Der Nachweis erfolgt über einen PCR-Test, bei dem Erbmaterial des Virus aus einem Abstrich einer infizierten Hautpartie eines Betroffenen entnommen wird. Sind Affenpocken-Viren enthalten, wird gezielt deren Erbgut in einem speziellen Gerät vermehrt und kann danach leicht nachgewiesen werden.

Gab es schon einmal Ausbrüche von Affenpocken?

Außerhalb Afrikas wurden Affenpocken-Infektionen beim Menschen bisher überhaupt erst wenige Male nachgewiesen. Die Häufigkeit scheint allerdings zuzunehmen. Im Jahr 2021 gab es der WHO-Statistik zufolge fünf erfasste Infektionen im Vereinigten Königreich und in den USA.

Gibt es eine schützende Impfung?

In der EU gibt es keine speziell gegen Affenpocken zugelassene Impfung. Historischen Daten zufolge schützt aber eine Pockenimpfung gut vor Affenpocken – und das wohl lebenslang. Ältere Menschen, die die Impfung noch bekommen haben, dürften also auch vor den Affenpocken geschützt sein. Experten diskutieren momentan die Möglichkeit, zumindest Kontaktpersonen von Affenpocken-Infizierten mit einer Impfung zu schützen.

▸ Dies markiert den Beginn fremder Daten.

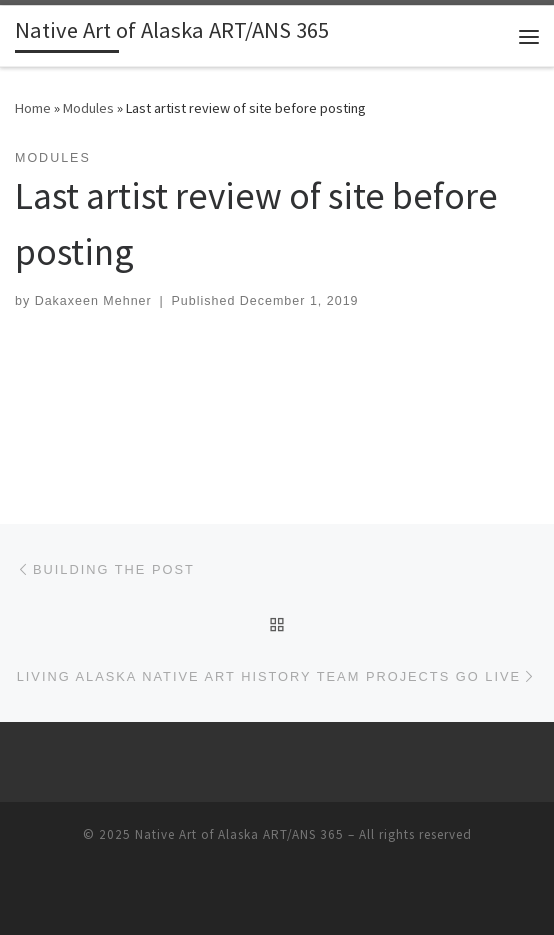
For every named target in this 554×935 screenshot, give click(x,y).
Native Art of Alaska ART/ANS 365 (239, 834)
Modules (88, 108)
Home (33, 108)
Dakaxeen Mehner (93, 301)
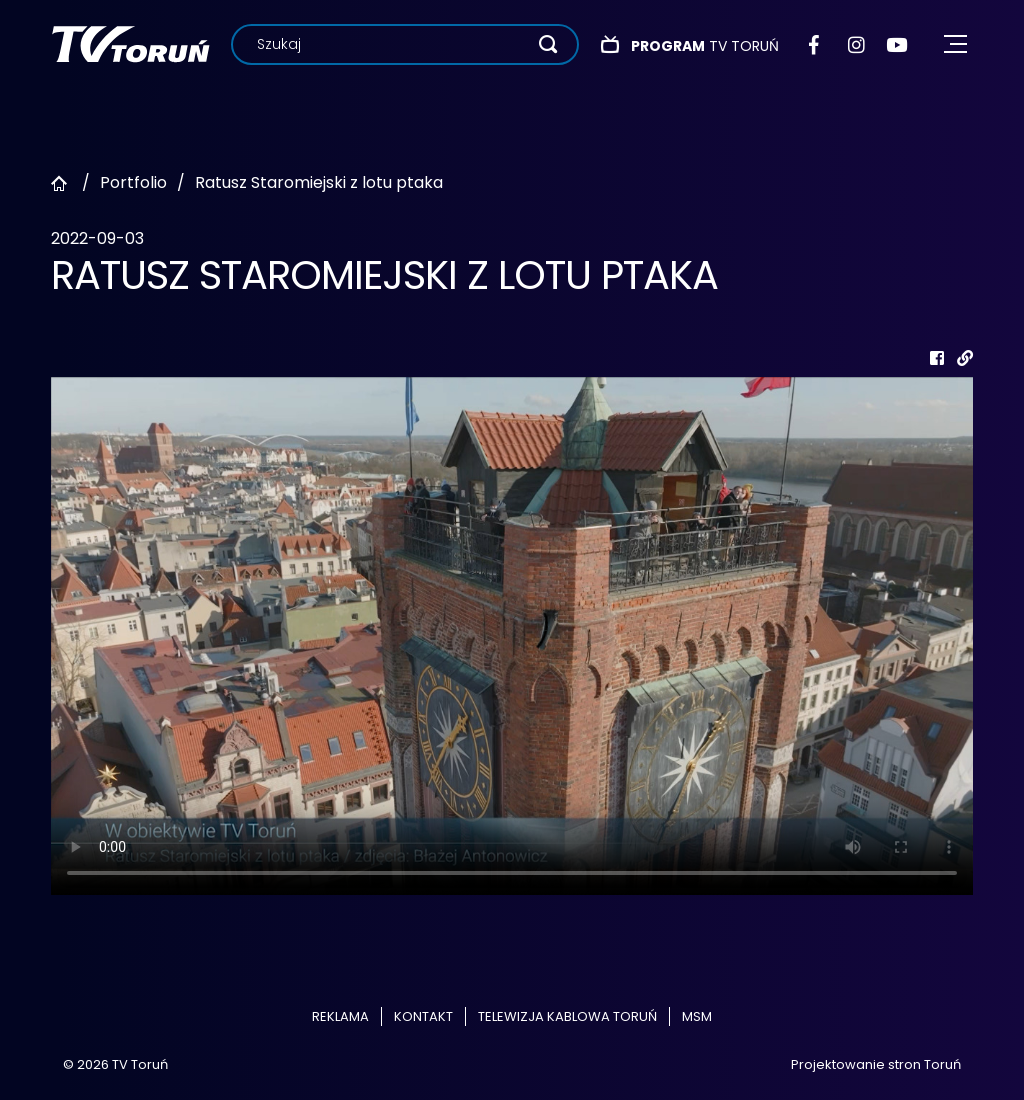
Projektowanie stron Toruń (876, 1064)
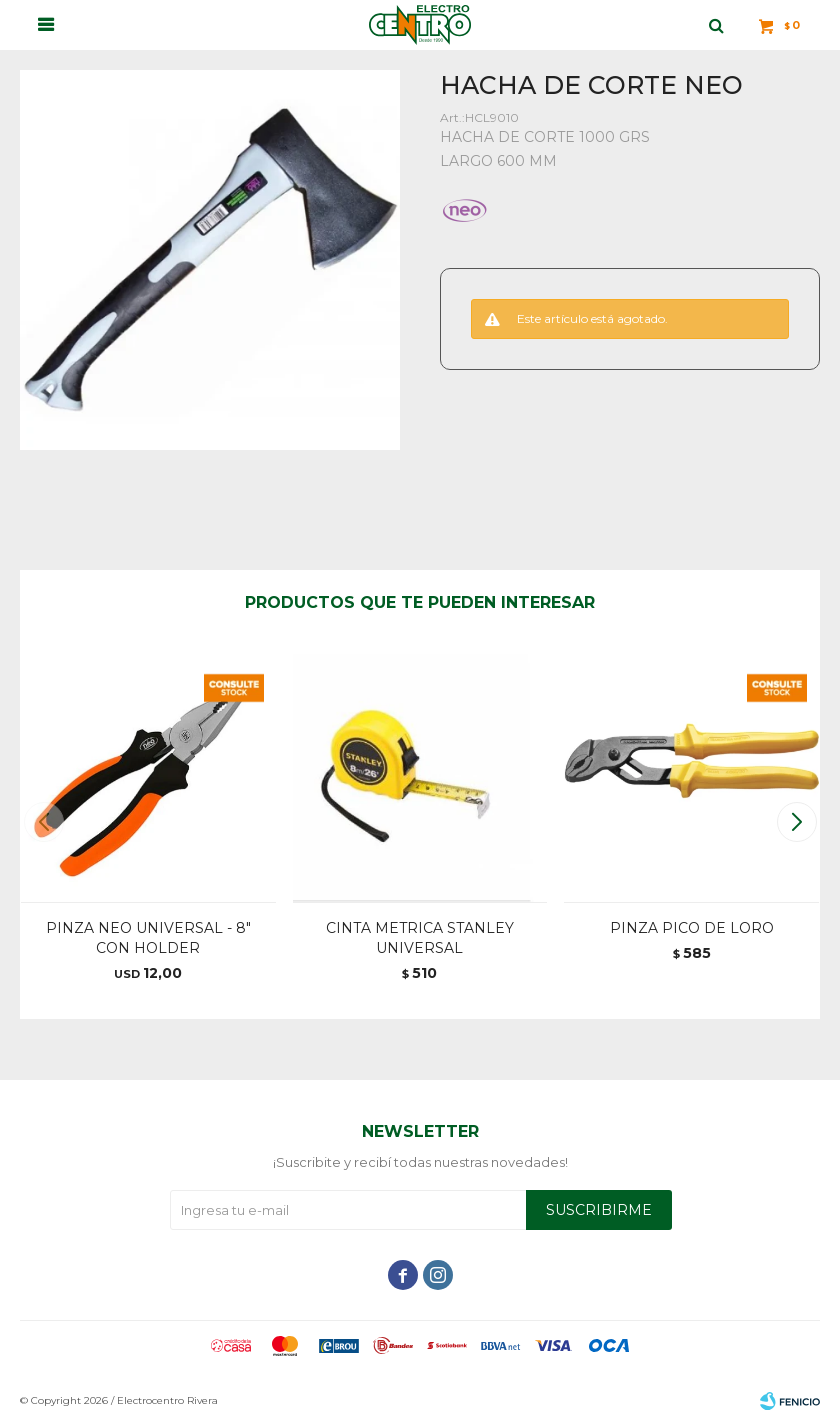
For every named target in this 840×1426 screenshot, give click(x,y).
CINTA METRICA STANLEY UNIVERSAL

Das könnte Sie auch interessieren:

Der Virologe Gerd Sutter von der Ludwig-Maximilians-Universität München sagte „Zeit Online“: „Von dem klassischen Pockenvirenimpfstoff, einem Lebendimpfstoff, haben wir in Deutschland so viel Vorrat, dass man die ganze Bevölkerung impfen könnte.“ Seit 2013 ist in der EU der Impfstoff Imvanex gegen die Pocken zugelassen. Eine Zulassung zur Vorbeugung von Affenpocken hat er in der EU nicht. Die WHO weist darauf hin, dass dieser Impfstoff nicht flächendeckend verfügbar sei. Man wolle Experten einberufen, um mögliche Impfempfehlungen zu erörtern.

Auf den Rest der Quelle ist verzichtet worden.